■ **What to produce**
What you copy should be the lines from the one with "Given: Click the Brunei flag icon" through the end of the entries, word for word. Omit the pictures.

(Records provided begins)

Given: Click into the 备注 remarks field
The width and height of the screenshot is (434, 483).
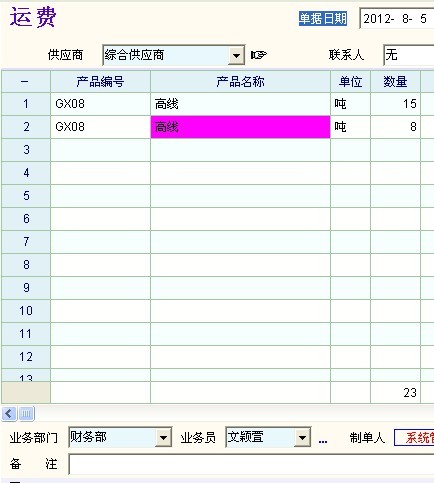Looking at the screenshot, I should coord(251,464).
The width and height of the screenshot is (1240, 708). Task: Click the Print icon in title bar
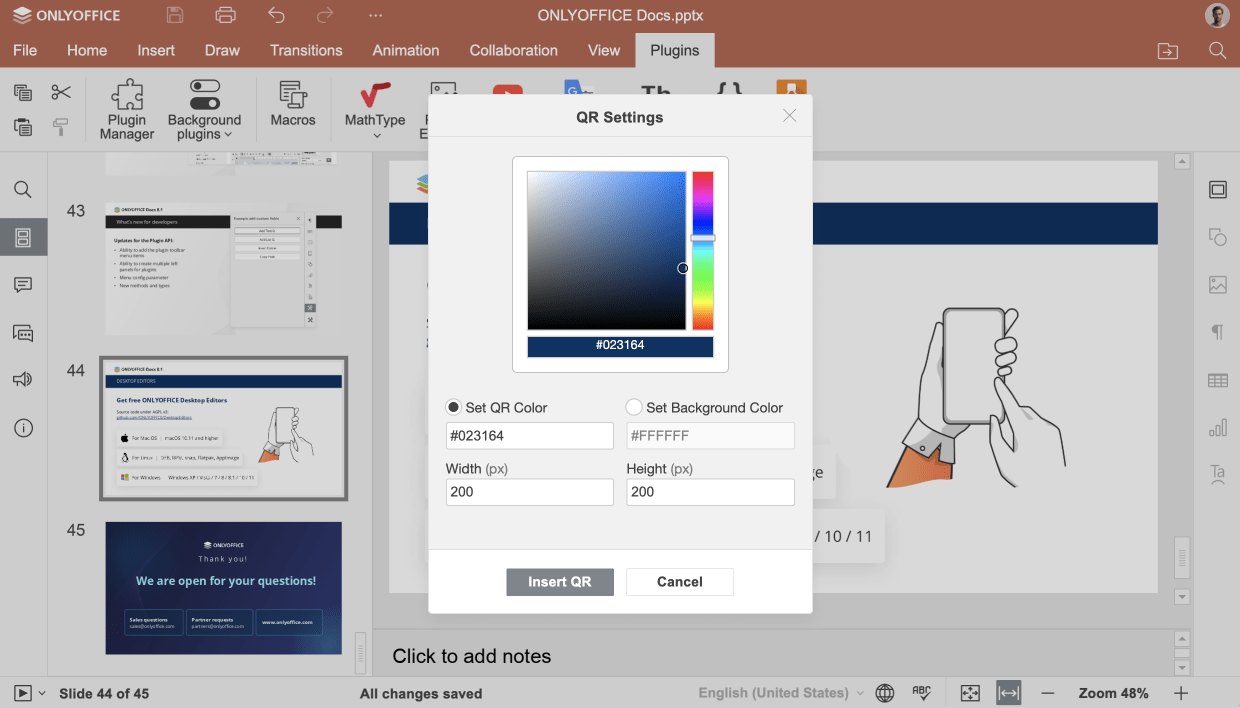(226, 16)
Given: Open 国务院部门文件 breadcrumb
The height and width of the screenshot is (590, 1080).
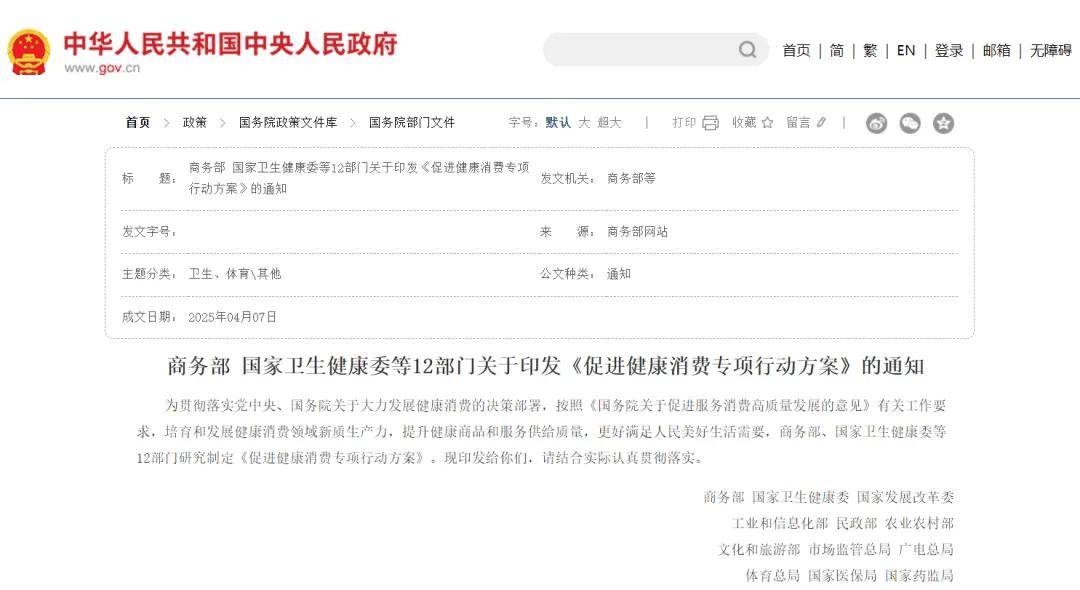Looking at the screenshot, I should click(x=412, y=123).
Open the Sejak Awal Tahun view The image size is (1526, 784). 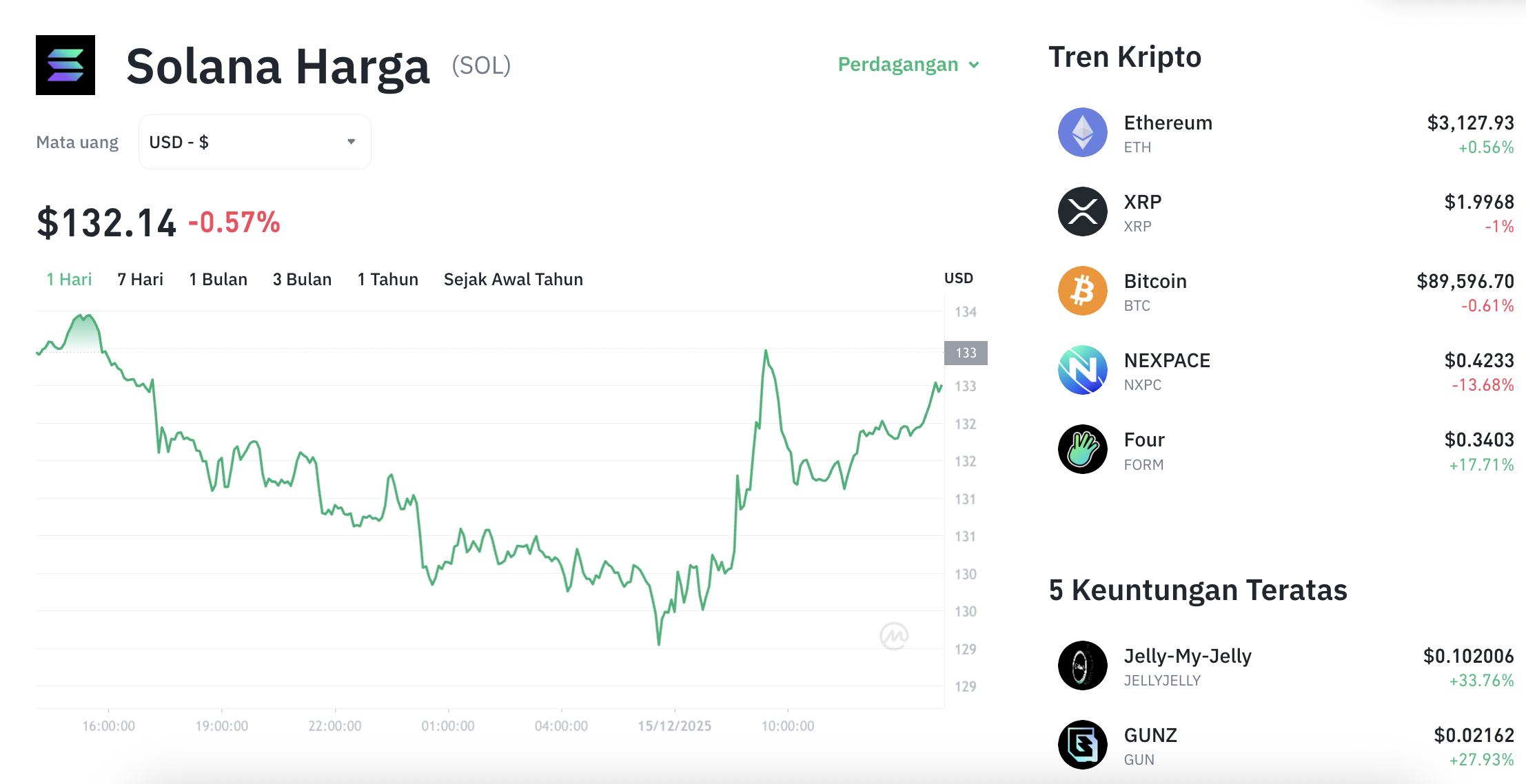click(513, 279)
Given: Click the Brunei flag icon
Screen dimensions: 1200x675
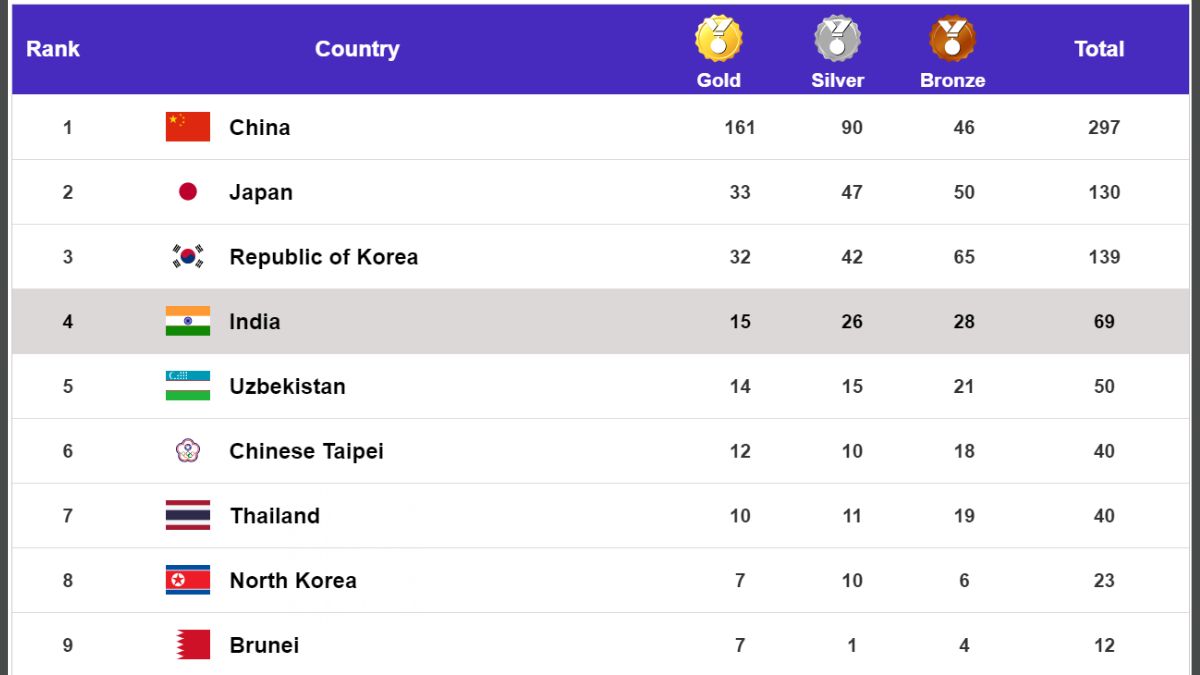Looking at the screenshot, I should pos(193,645).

(Records provided ends)

■ **Answer to this problem**
Given: Click the Brunei flag icon
Screen dimensions: 1200x675
Looking at the screenshot, I should pos(193,645).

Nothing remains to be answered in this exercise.